Management and Treatment Options

The management plan for a lung lesion is determined by the definitive diagnosis established through the evaluation process. Lesions confirmed to be benign, such as stable granulomas or hamartomas, typically require no active treatment. The patient is often discharged from surveillance unless the lesion is causing symptoms.
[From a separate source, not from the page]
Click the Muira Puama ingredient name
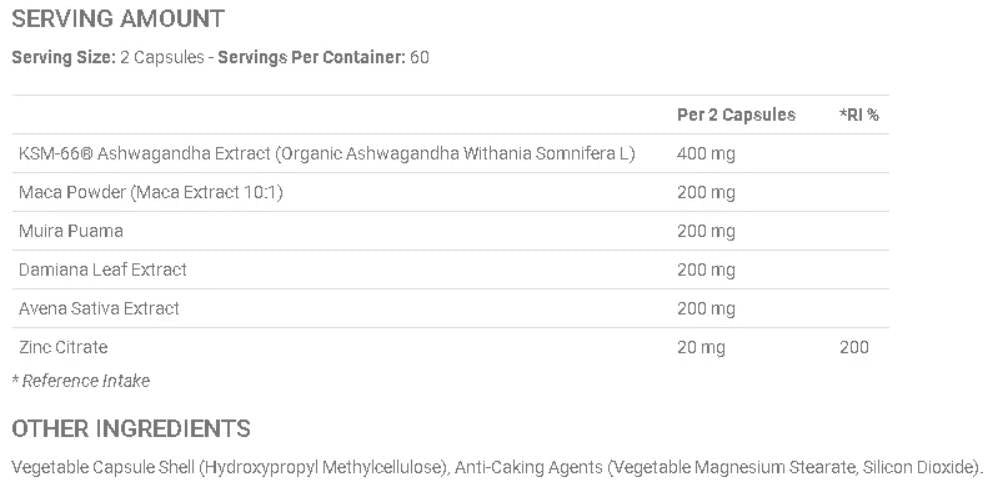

If the lesion is caused by an active infection or an inflammatory disorder, treatment focuses on resolving the underlying condition. This may involve antibiotics for a bacterial infection, antifungal medications for a fungal infection, or immunosuppressive therapy for an autoimmune disease. Once the primary illness is treated, the lesion is expected to shrink or disappear.

For lesions diagnosed as malignant, treatment aims to remove or destroy the cancerous cells. Early-stage lung cancer is often managed with surgical removal of the nodule and a portion of the surrounding lung tissue. For patients who cannot tolerate surgery, high-dose, precisely targeted radiation therapy, known as stereotactic body radiation therapy (SBRT), can be an effective alternative. Advanced or metastatic cancers are generally treated with systemic therapies, including chemotherapy, targeted therapy, or immunotherapy.